==== Input material ====

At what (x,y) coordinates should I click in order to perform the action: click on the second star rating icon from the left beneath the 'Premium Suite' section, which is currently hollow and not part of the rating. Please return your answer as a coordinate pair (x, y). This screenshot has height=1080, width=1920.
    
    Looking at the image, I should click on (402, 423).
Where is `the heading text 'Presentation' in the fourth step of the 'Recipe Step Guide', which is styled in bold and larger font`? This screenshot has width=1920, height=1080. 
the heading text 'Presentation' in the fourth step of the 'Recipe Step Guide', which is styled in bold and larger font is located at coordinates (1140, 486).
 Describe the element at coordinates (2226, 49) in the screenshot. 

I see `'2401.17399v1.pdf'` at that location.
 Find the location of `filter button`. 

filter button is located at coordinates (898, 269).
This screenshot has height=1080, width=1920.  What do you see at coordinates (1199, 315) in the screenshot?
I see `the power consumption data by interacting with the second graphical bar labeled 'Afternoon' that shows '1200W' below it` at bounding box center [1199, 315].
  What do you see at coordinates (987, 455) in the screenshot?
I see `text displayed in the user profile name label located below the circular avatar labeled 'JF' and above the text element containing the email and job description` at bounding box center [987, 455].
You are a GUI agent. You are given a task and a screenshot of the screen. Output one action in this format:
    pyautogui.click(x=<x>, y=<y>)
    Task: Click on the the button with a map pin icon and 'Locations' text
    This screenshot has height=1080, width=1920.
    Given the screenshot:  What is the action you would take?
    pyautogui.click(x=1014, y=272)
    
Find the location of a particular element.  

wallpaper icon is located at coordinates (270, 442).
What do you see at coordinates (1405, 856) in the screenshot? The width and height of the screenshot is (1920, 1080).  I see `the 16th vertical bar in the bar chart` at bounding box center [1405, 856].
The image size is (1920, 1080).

====

## Your instructions:
Collect every row above that contains the word "Find", and copy each one in full.

## Exercise output:
 Find the location of `filter button`. 
Find the location of a particular element.  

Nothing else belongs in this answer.